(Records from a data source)
# # # # # # #

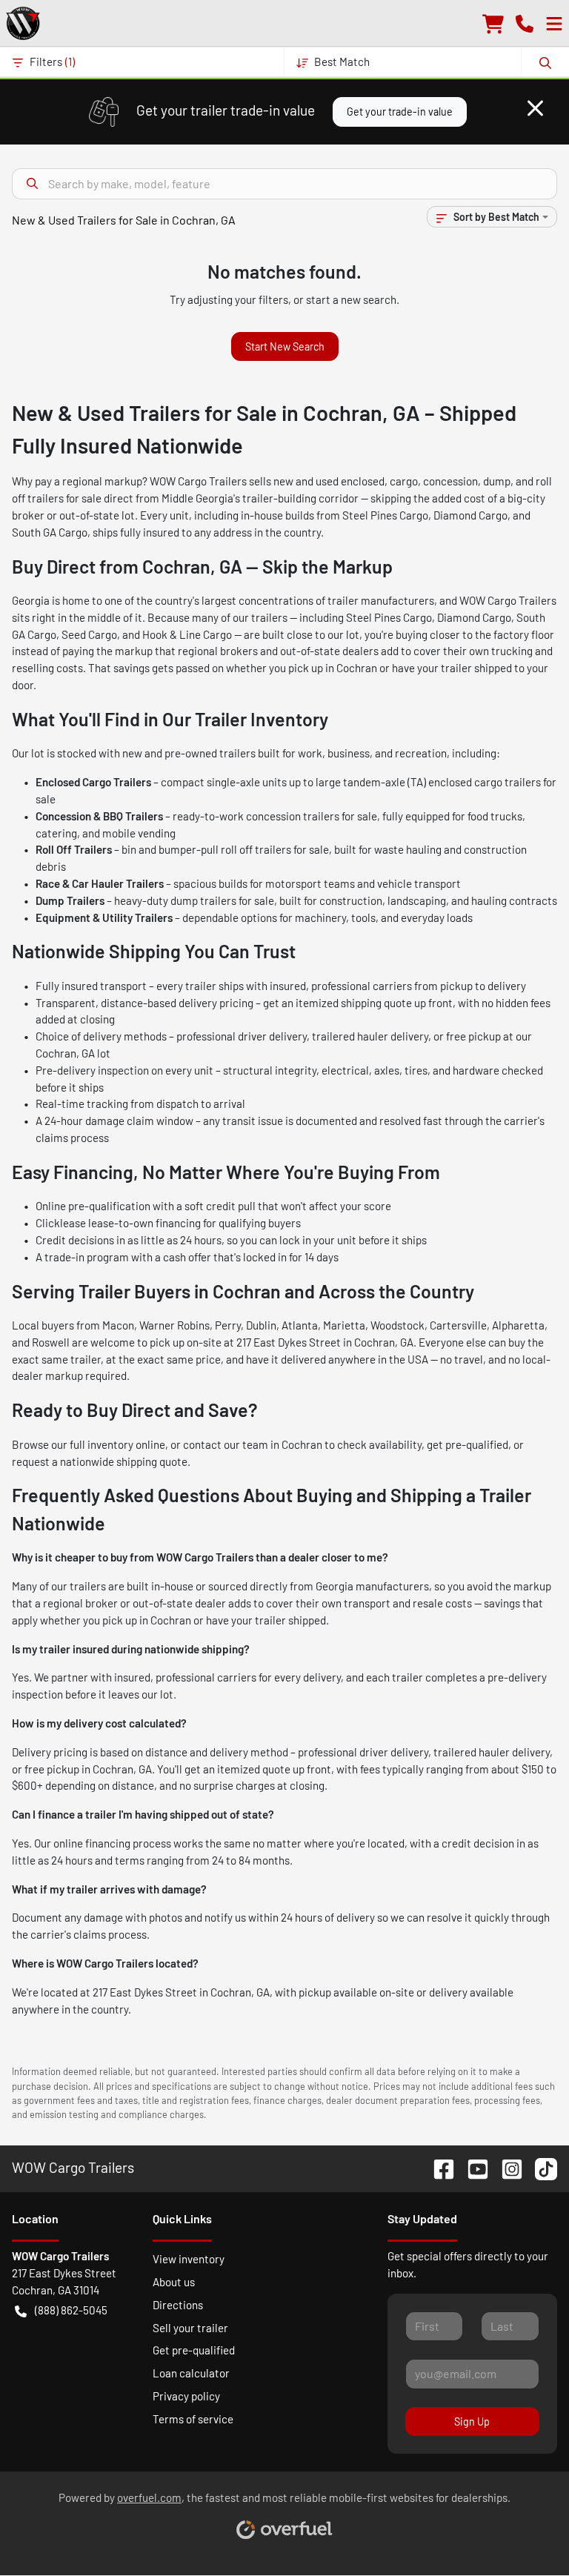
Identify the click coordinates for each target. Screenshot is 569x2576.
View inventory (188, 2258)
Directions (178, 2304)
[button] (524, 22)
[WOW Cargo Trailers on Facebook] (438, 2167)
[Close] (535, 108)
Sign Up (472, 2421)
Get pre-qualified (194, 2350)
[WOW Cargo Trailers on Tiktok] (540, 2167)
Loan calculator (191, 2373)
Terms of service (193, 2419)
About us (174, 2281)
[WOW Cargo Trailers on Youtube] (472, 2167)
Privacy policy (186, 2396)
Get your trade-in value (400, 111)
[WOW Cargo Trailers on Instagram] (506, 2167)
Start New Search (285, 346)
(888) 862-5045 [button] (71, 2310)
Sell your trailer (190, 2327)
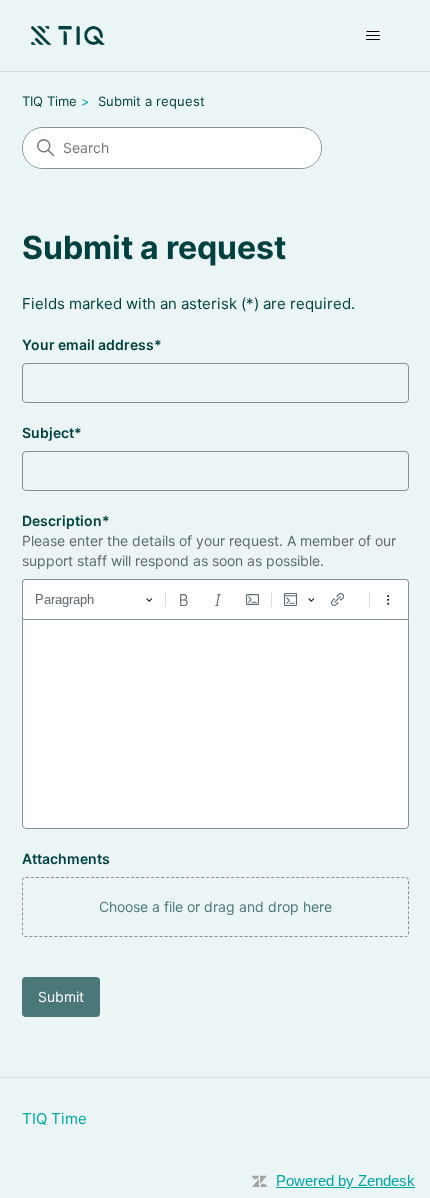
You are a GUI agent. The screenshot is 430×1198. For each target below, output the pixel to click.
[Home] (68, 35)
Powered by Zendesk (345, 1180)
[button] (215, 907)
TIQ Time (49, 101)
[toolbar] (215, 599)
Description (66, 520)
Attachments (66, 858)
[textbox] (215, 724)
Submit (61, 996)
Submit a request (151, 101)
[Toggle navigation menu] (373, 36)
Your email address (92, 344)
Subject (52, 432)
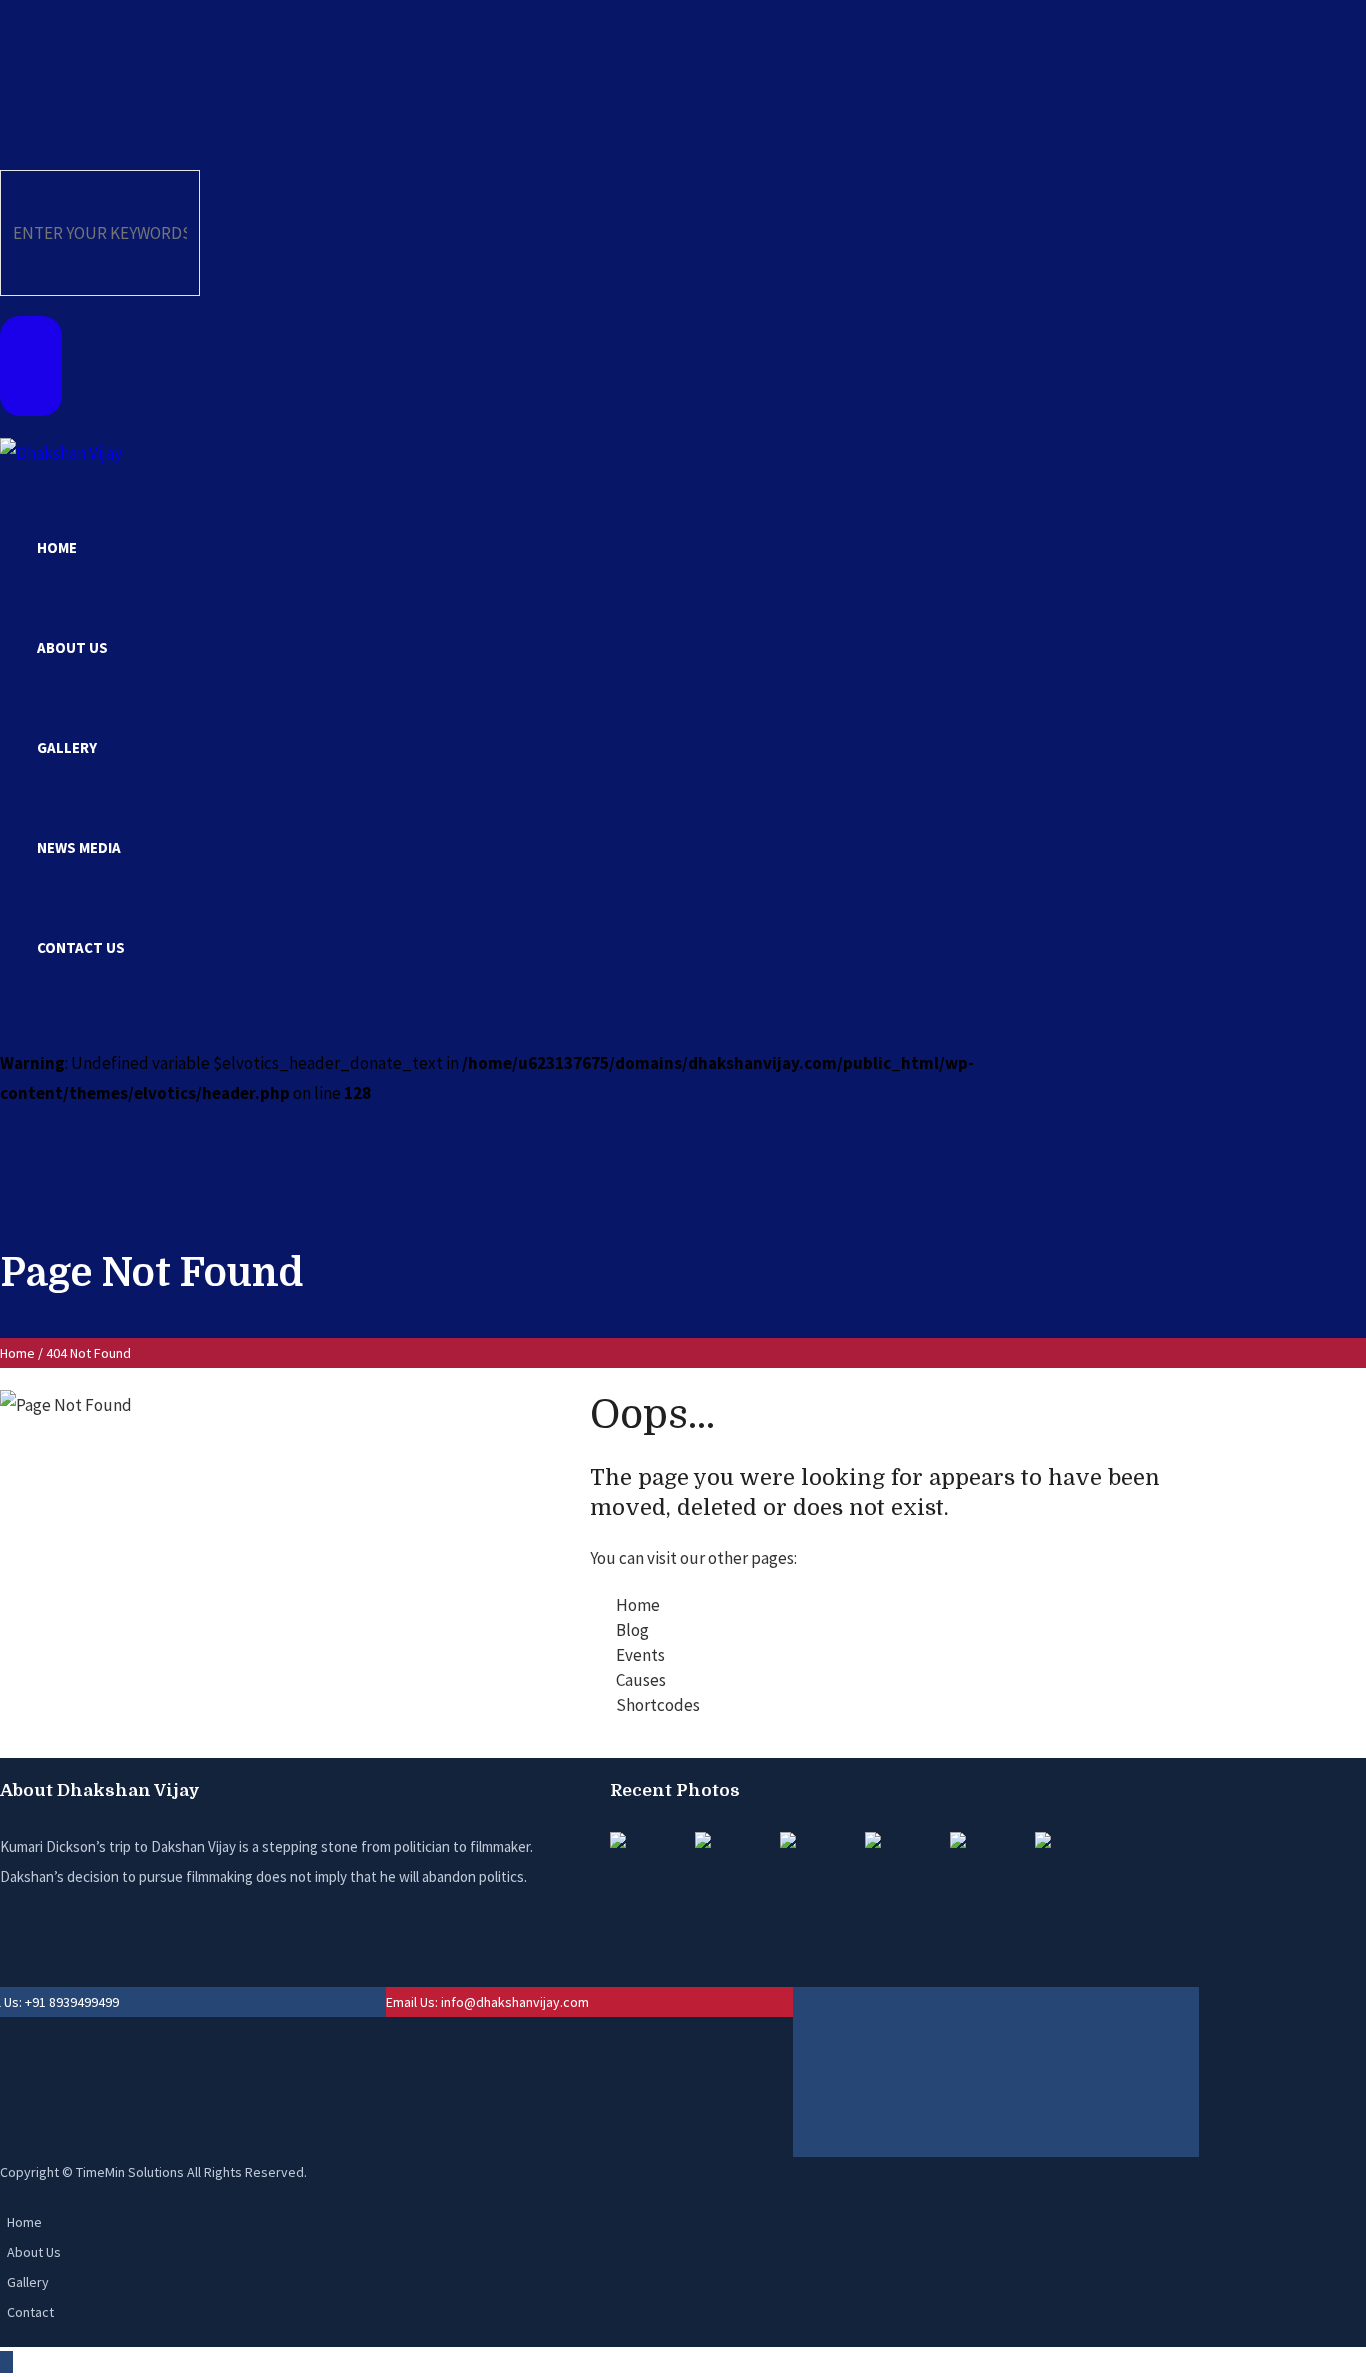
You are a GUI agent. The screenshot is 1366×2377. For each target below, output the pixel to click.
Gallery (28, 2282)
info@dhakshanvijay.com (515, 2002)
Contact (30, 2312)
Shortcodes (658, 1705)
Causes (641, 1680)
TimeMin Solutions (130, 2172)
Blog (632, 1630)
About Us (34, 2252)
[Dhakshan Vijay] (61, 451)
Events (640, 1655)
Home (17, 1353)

# # # # # # #

Each line in the records above should be reproduced exactly; images are not copied.

Your solution:
Identify the click coordinates for each target. Screenshot is 569x2576.
View inventory (188, 2258)
Directions (178, 2304)
[button] (524, 22)
[WOW Cargo Trailers on Facebook] (438, 2167)
[Close] (535, 108)
Sign Up (472, 2421)
Get pre-qualified (194, 2350)
[WOW Cargo Trailers on Tiktok] (540, 2167)
Loan calculator (191, 2373)
Terms of service (193, 2419)
About us (174, 2281)
[WOW Cargo Trailers on Youtube] (472, 2167)
Privacy policy (186, 2396)
Get your trade-in value (400, 111)
[WOW Cargo Trailers on Instagram] (506, 2167)
Start New Search (285, 346)
(888) 862-5045 [button] (71, 2310)
Sell your trailer (190, 2327)
You are a GUI agent. The screenshot is 430×1198. For each target below, output the pixel to click.
[Home] (68, 35)
Powered by Zendesk (345, 1180)
[button] (215, 907)
TIQ Time (49, 101)
[toolbar] (215, 599)
Description (66, 520)
Attachments (66, 858)
[textbox] (215, 724)
Submit (61, 996)
Submit a request (151, 101)
[Toggle navigation menu] (373, 36)
Your email address (92, 344)
Subject (52, 432)
You are a GUI agent. The screenshot is 1366×2377. For each target below, output the pixel to click.
Gallery (28, 2282)
info@dhakshanvijay.com (515, 2002)
Contact (30, 2312)
Shortcodes (658, 1705)
Causes (641, 1680)
TimeMin Solutions (130, 2172)
Blog (632, 1630)
About Us (34, 2252)
[Dhakshan Vijay] (61, 451)
Events (640, 1655)
Home (17, 1353)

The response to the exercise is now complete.